Description of the task >>
Could you copy the material below word for word, leaving the pictures out?

Dataset content >>
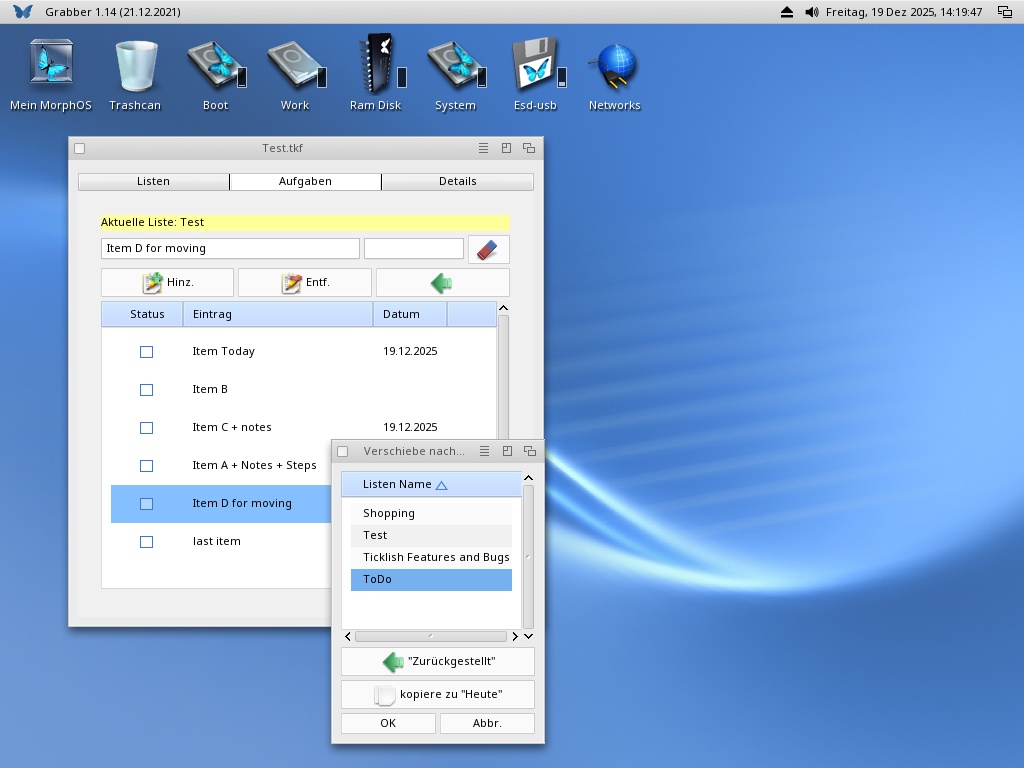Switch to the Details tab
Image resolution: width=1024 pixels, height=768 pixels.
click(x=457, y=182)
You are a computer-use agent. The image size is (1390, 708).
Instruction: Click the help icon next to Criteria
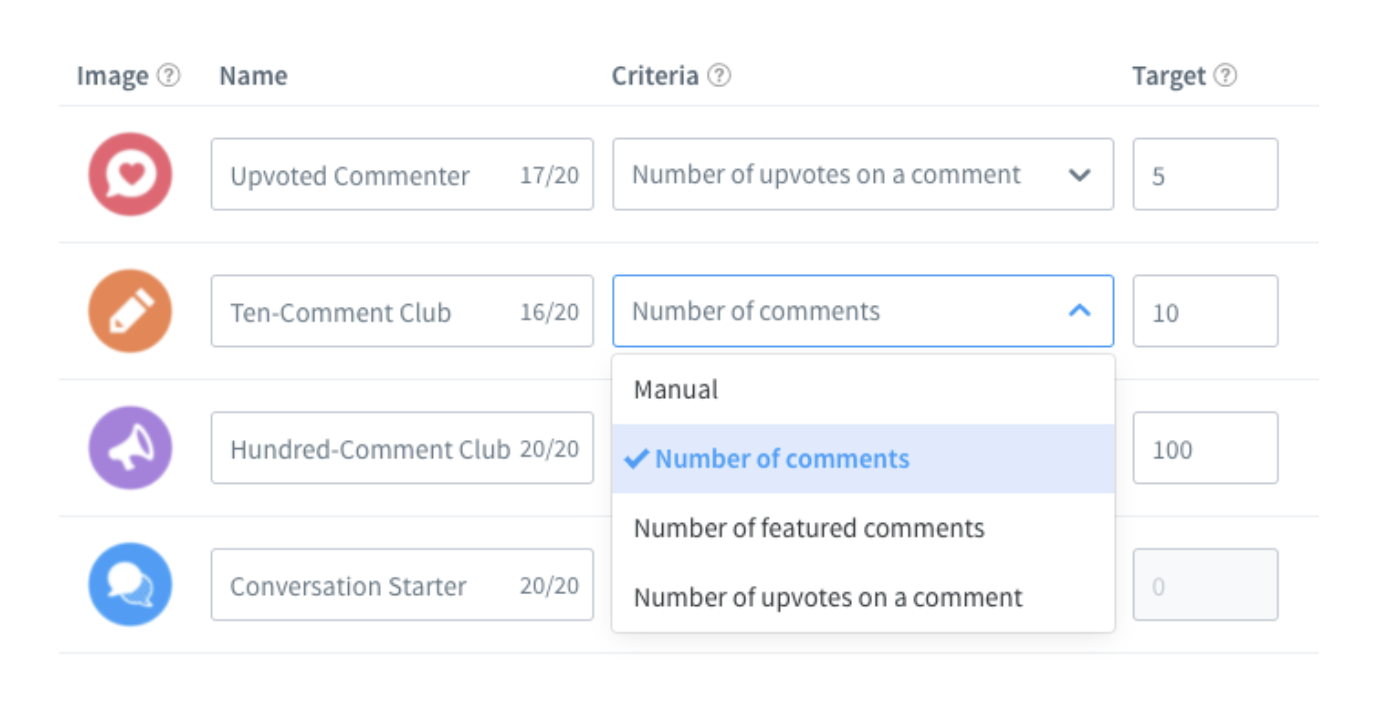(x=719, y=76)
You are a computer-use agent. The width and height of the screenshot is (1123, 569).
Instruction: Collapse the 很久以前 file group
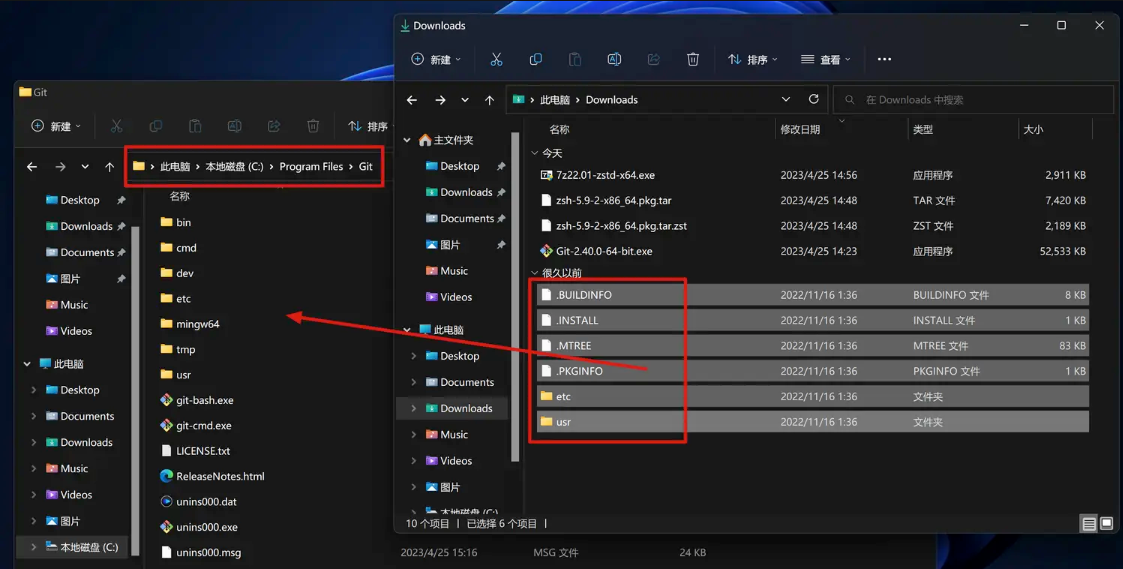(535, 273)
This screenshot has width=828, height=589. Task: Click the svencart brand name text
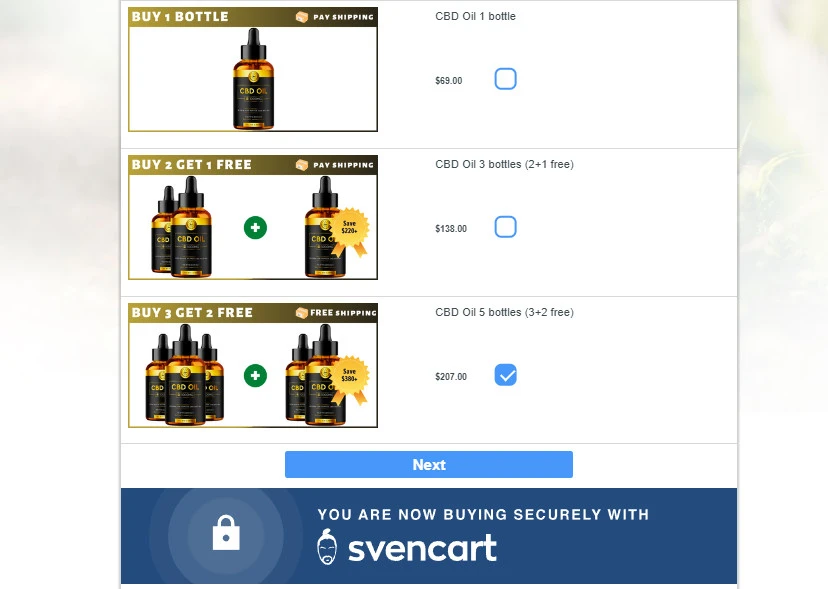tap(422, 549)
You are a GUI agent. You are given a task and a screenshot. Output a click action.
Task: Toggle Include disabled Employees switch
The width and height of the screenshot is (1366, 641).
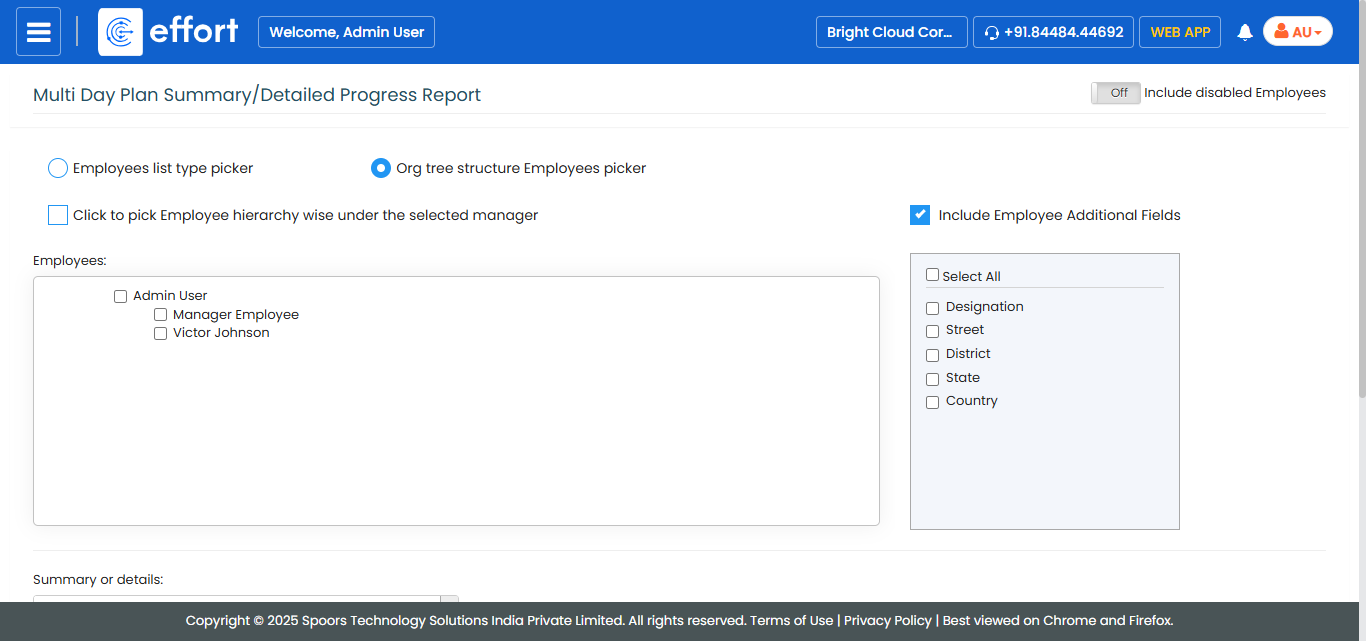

Response for this exercise >>
Switch to the Details tab
Image resolution: width=1024 pixels, height=768 pixels.
click(x=457, y=182)
You are a computer-use agent. The image size is (1390, 708).
Instruction: Click the help icon next to Criteria
(x=719, y=76)
You are a computer-use agent. The width and height of the screenshot is (1123, 569).
Instruction: Collapse the 很久以前 file group
(535, 273)
This screenshot has width=828, height=589. Task: Click the svencart brand name text
tap(422, 549)
You are a GUI agent. You are given a task and a screenshot. Output a click action.
Task: Toggle Include disabled Employees switch
The width and height of the screenshot is (1366, 641).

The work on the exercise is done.